• _Exercise instructions_: Could the data below please be reproduced word for word, without the pictures?
━━━ Given records ━━━
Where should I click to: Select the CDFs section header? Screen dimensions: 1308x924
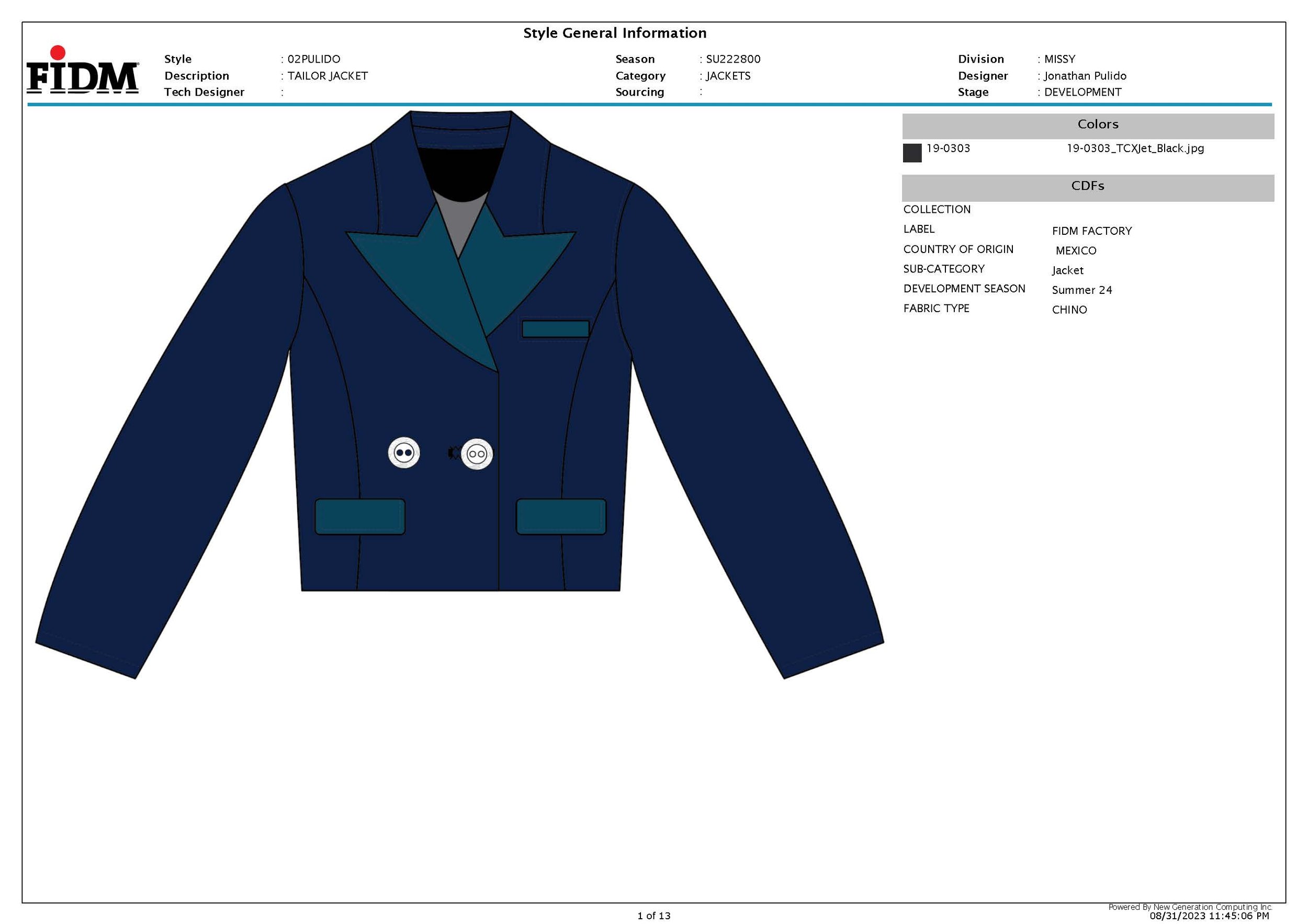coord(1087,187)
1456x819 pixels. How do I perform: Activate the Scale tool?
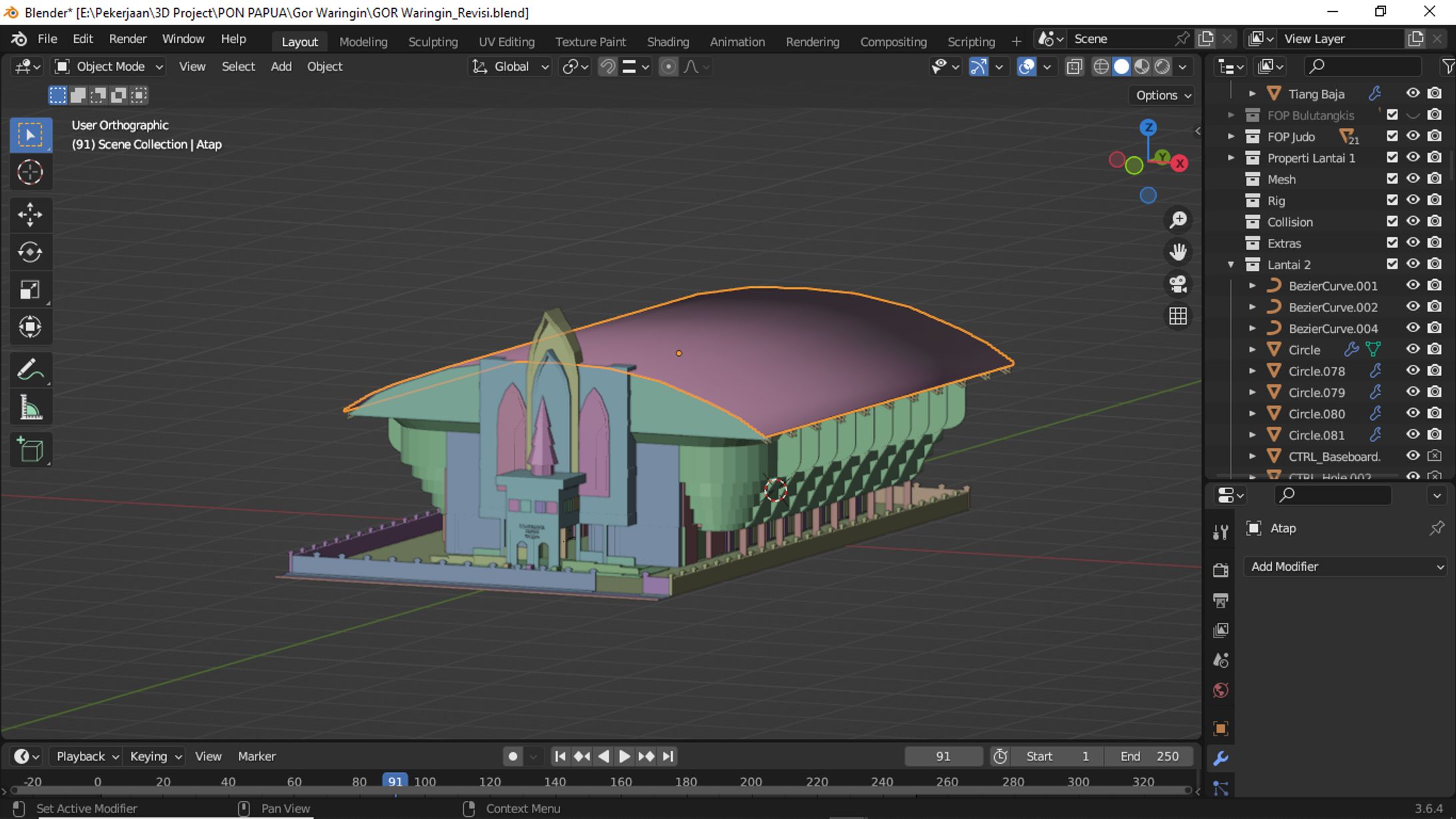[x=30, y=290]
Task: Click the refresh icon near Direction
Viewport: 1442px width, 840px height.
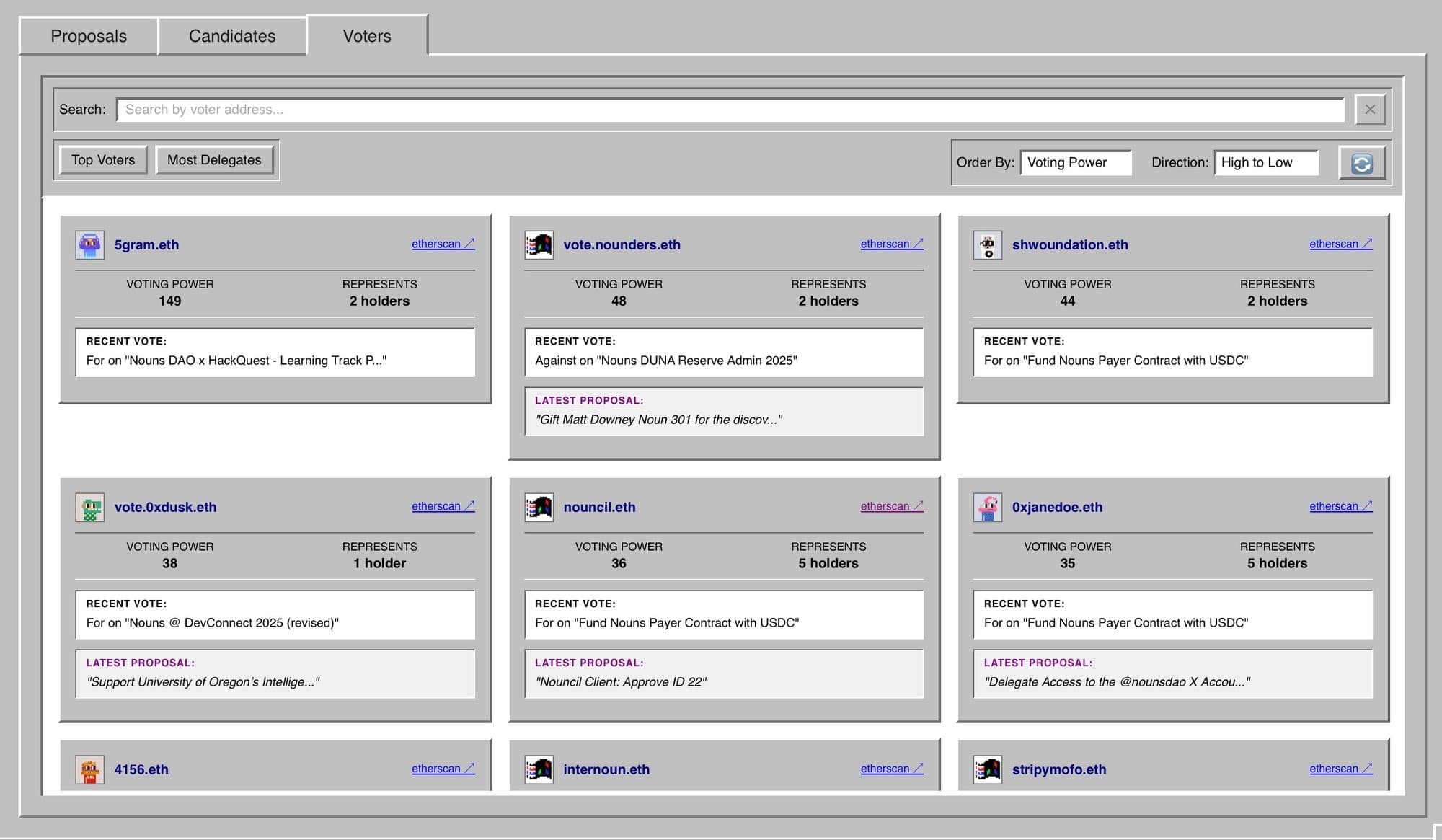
━━━
• _Response_:
Where should I click to: Select the CDFs section header? Screen dimensions: 1308x924
coord(1087,187)
1456x819 pixels. How do I perform: Activate the Scale tool?
[x=30, y=290]
Task: Click the refresh icon near Direction
Viewport: 1442px width, 840px height.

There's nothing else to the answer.